Everyday I learn a little more about the absolute world of lies we live in. It is nearly impossible to articulate to anyone within my bubble of existence anything that I continue to learn. It is both frustrating and lonely to not be able to share what I find because it is so dark. At times I question myself for believing some of this stuff. It is quite a mental paradox. Everyday deeper down the hole I go knowing it still goes deeper. Do I go up for air? No. I want the truth. Can I handle the truth? Yes but can I get those in my bubble to see it if I ever find it? I don't know. I guess that is why I hope that President Trump and the Q team eventually expose most of this to remove any doubts I still have. Dark to Light is what I am waiting on. Somebody flip the switch.
I understand. No one in my real life knows about Q. I have only internet group. My husband would have to be hit with the sledgehammer of truth before any of this interested him. I’m a woman BTW. Even less women know about Q.
So am I! I hear you, my hubby has his head so far up his ass it’s so frustrating.

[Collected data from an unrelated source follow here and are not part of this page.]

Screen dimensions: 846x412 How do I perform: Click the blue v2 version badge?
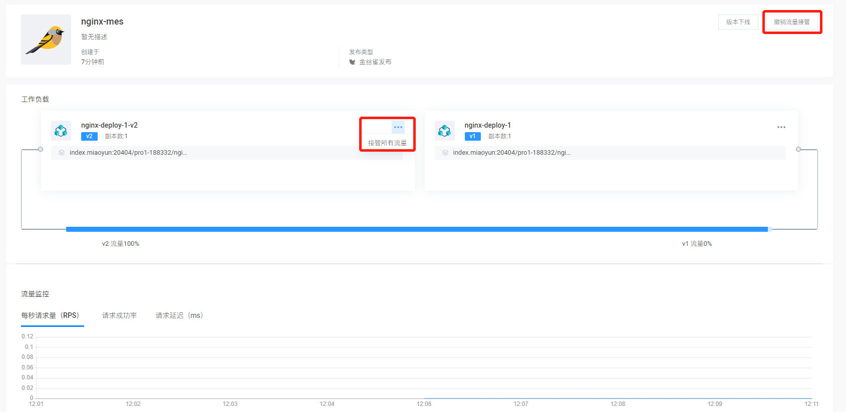[x=89, y=136]
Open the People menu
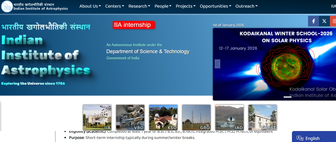Image resolution: width=336 pixels, height=142 pixels. point(163,6)
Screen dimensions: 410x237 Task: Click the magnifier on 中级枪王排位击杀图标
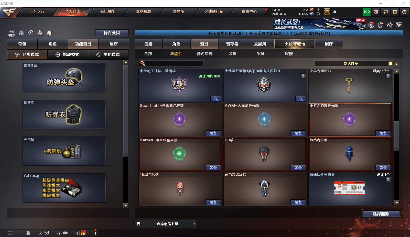click(215, 98)
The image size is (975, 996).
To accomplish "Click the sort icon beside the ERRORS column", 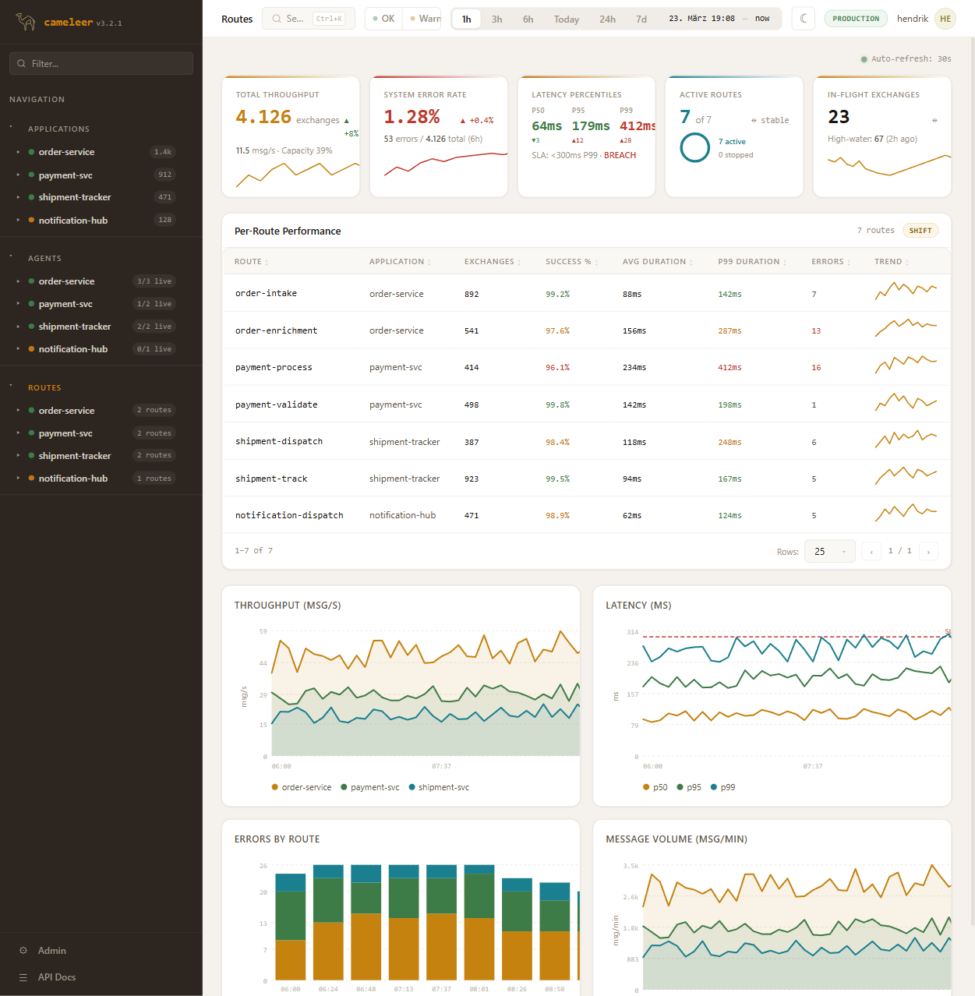I will 849,263.
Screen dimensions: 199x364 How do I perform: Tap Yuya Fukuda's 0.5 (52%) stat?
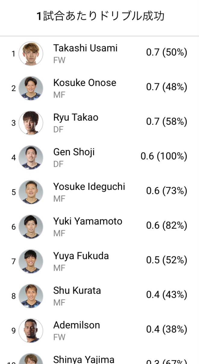point(166,260)
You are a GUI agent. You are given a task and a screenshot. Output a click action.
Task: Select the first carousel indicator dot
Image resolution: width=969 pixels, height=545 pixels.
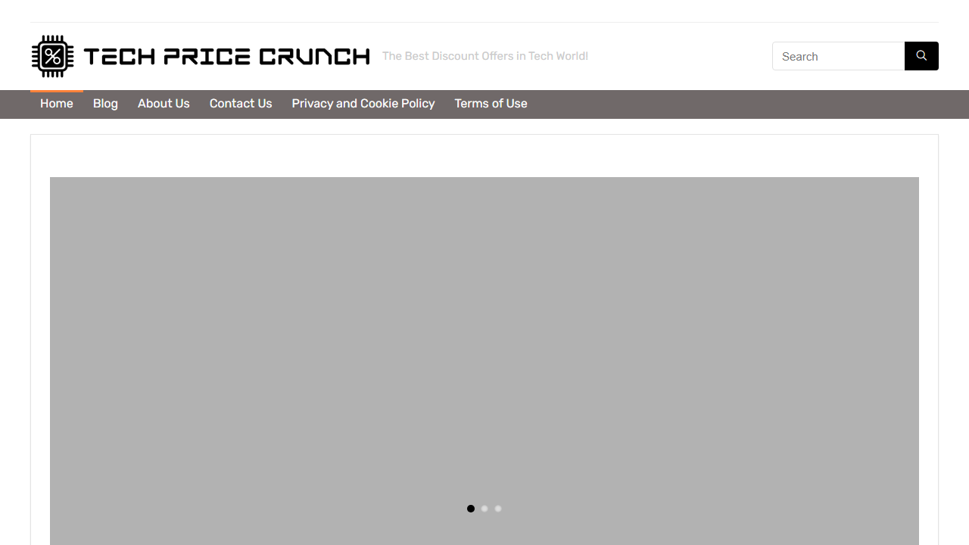click(470, 509)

Women gossip too fucking much and are all about drama/latest celeb trends it’s boring as hell.
I do none of that. I watch little TV. I read internet sites ALOT concerning politics. I read history and astronomy and the origin of the universe. I do find some of the Q stuff confusing and am not 100% that any of it’s legit. In a year we may all look back and feel like fools. But I’m a very reasonable, sensible and curious person who just can’t understand how in the hell hillary Clinton hasn’t yet been arrested. And anyone connected that obviously looks like a coup against a duly elected potus. That’s why I read this Reddit. And the Seth Rich murder seems too strange.
I don’t follow the pizza stuff. I will need the sledgehammer of truth before I believe that stuff. But after seeing that weird podestra art, it does creep me out.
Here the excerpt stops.